Secondo un articolo pubblicato nel 2018 da E. Ray Dorsey e i suoi colleghi, “i disturbi neurologici sono ora la principale fonte di disabilità a livello globale e il disturbo neurologico in più rapida crescita nel mondo è il morbo di Parkinson. Dal 1990 al 2015, il numero di persone affette da malattia di Parkinson è raddoppiato arrivando a oltre 6 milioni”. Si prevede inoltre che questo numero raddoppierà nuovamente fino a superare i 12 milioni entro il 2040.

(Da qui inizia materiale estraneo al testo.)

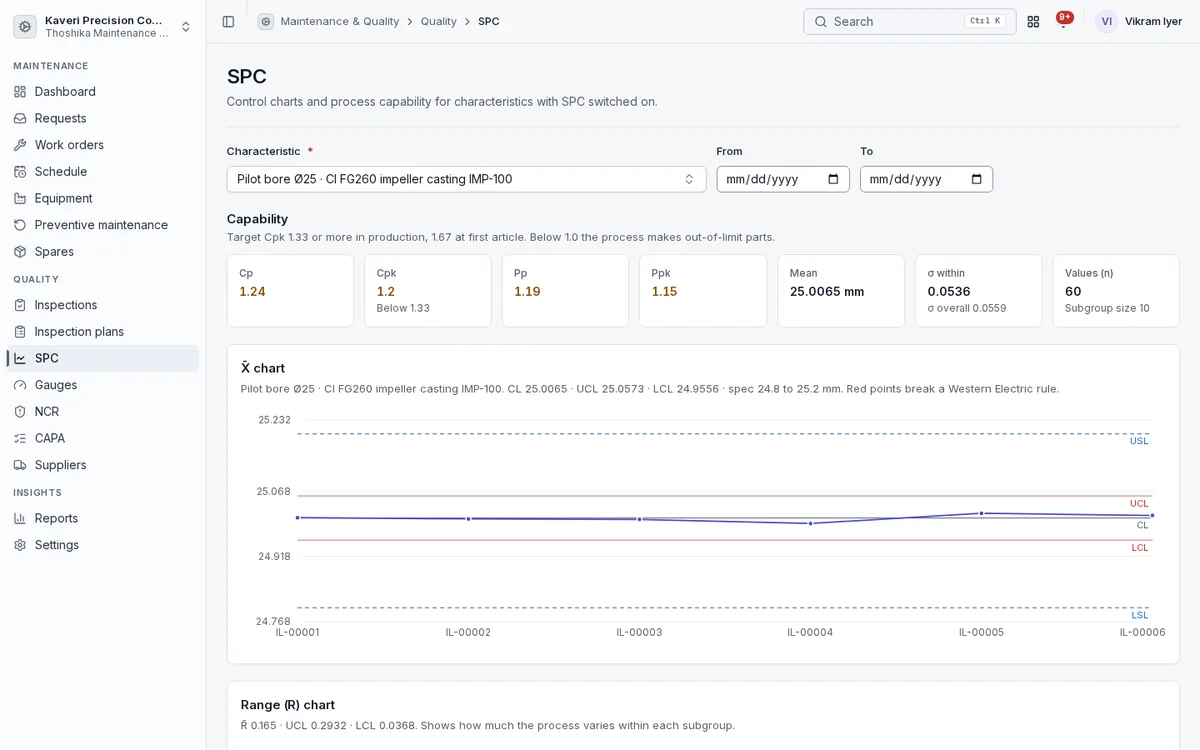Click the Suppliers truck icon
This screenshot has height=750, width=1200.
coord(20,465)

Sebbene non esista un modo noto per invertire la malattia di Parkinson, ora sappiamo che in molti casi è prevenibile. A causa della crescente prevalenza della malattia, oggi c’è molta attenzione sul perché ciò sta accadendo. Detto questo, lo scorso aprile è stato pubblicato uno studio fondamentale che ci fornisce informazioni approfondite su quale potrebbe essere la causa alla base della malattia e, a sua volta, ci offre una visione approfondita di come prevenirla. Un altro studio di Harvard, anch’esso pubblicato quest’anno, è giunto a una conclusione simile.

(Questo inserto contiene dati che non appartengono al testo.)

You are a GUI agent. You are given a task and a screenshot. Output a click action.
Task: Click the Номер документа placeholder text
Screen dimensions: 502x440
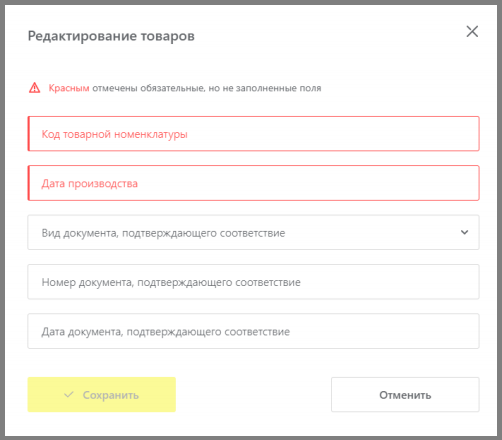coord(171,282)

Diamo prima un’occhiata allo studio di Harvard. Pubblicato nel Giornale americano di nutrizione clinica si afferma: “I modelli dietetici con un elevato apporto di frutta, verdura, legumi, cereali integrali, noci, pesce e pollame e un basso apporto di grassi saturi e un moderato apporto di alcol possono proteggere dalla malattia di Parkinson. I benefici di un modello dietetico a base vegetale, incluso il pesce, per la malattia di Parkinson meritano ulteriori indagini”. Detto questo, è l’altro studio che trovo ancora più affascinante e ci dà un buon motivo di ottimismo, sia sul fronte della prevenzione ma anche sul rallentamento della progressione della malattia e potenzialmente sulla riduzione della gravità dei sintomi.
Questo secondo studio, relativo alla salute del microbioma e al suo effetto sulla malattia di Parkinson, è apparso sulla rivista medica Nature. Innanzitutto, una parola sul nostro microbioma. Come la descrive Harvard Health, immaginate una città vivace in una mattinata di un giorno feriale, i marciapiedi inondati di persone che si affrettano per andare al lavoro o agli appuntamenti. Camminano tutti in direzioni diverse e nessuno assomiglia esattamente all’altra persona.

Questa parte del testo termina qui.